Does anycast addressing, in itself, add any additional latency to network connections? Specifically, if you had two servers located in the same data center that had extremely similar routes/number of hops in route, up until the actual destination, one using unicast and the other using anycast, would there be any difference in latency between the two, noticeable or not?

It seems like having to look up the shortest route using BGP would have some sort of effect on latency, versus simply being able to use the one unicast address. I've been unable to find anything that mentions any additional overheard of using anycast addressing.

I also understand that if there was any additional overheard using anycast, it would probably be negligible in real world scenarios and that the benefits of anycast over unicast would still remain true.

Best Answer

Does anycast addressing, in itself, add any additional latency to network connections?

No.

one using unicast and the other using anycast

Anycast is unicast. It is just that the same network is in two different places, and the routing protocol chooses the closest network to which it send traffic destined for that network.
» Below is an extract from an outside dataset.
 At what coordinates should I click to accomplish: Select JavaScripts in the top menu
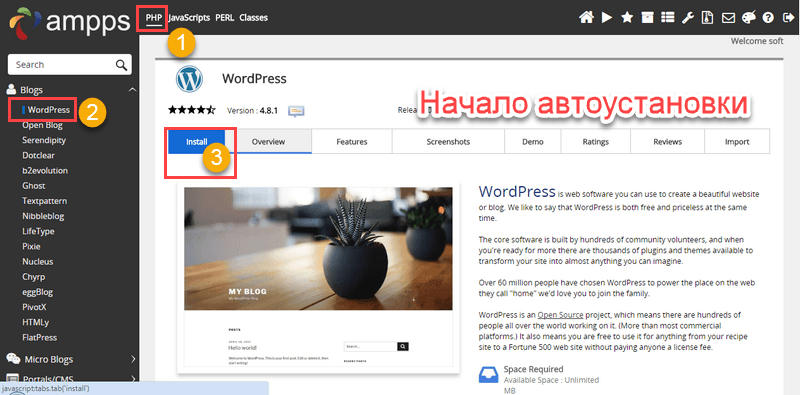coord(189,17)
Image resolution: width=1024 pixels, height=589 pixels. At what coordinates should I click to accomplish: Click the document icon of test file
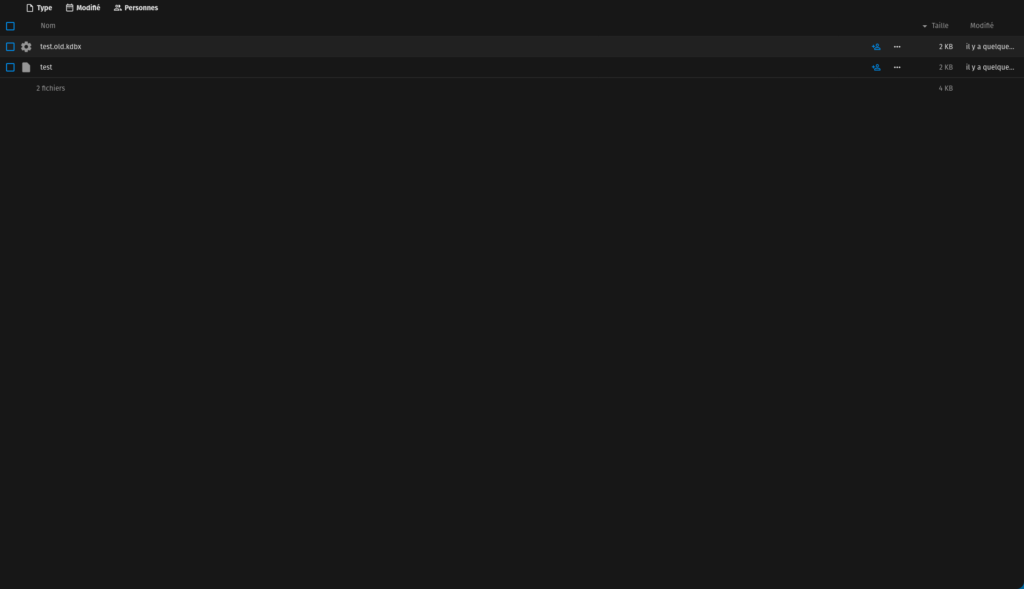26,67
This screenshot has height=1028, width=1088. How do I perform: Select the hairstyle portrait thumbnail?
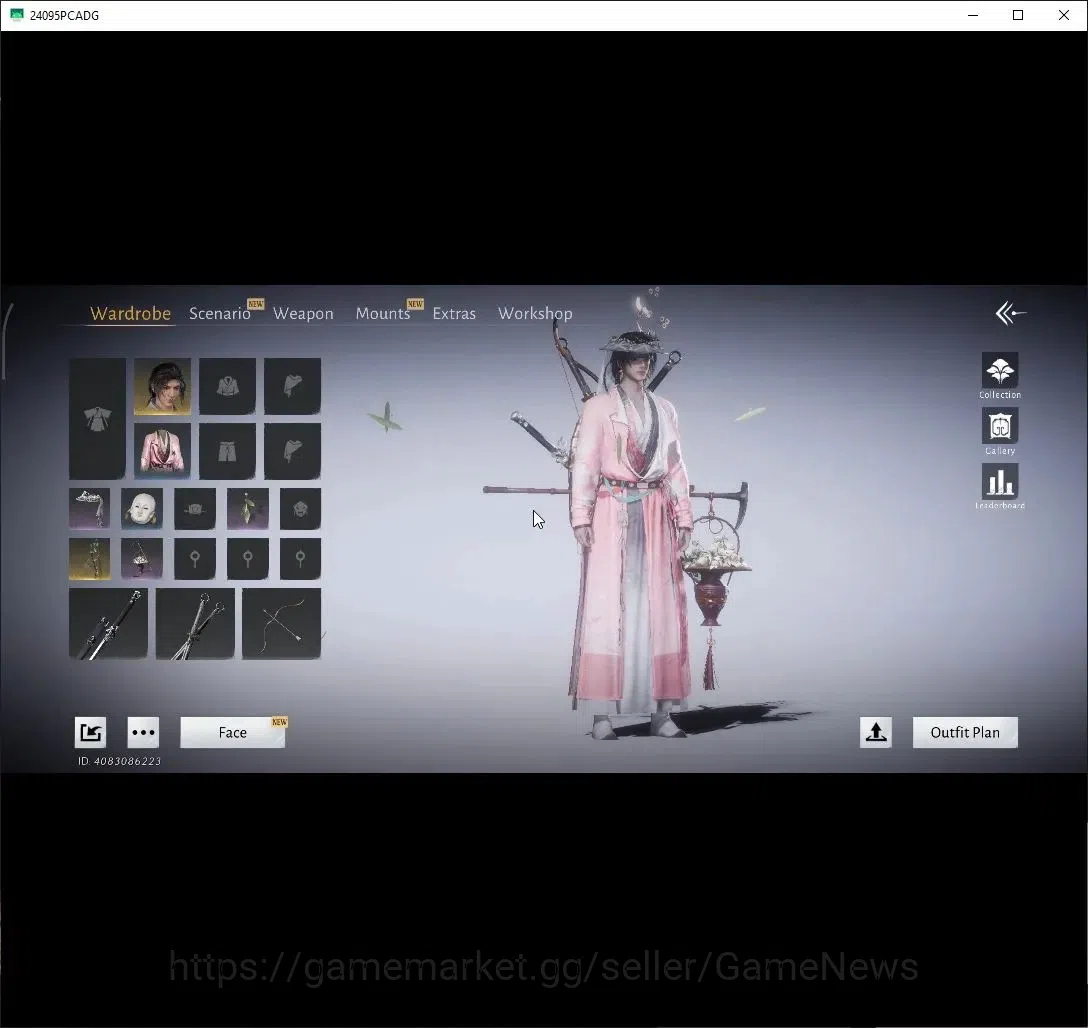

It seems like having to look up the shortest route using BGP would have some sort of effect on latency

That is exactly what a router does. A routing protocol can receive multiple paths to a network, with or without anycast, but the router chooses one to place in the routing table, and it uses that one for traffic destined to that network. If the current route to that network in the routing table is lost, the next best path is automatically placed in the routing table and used.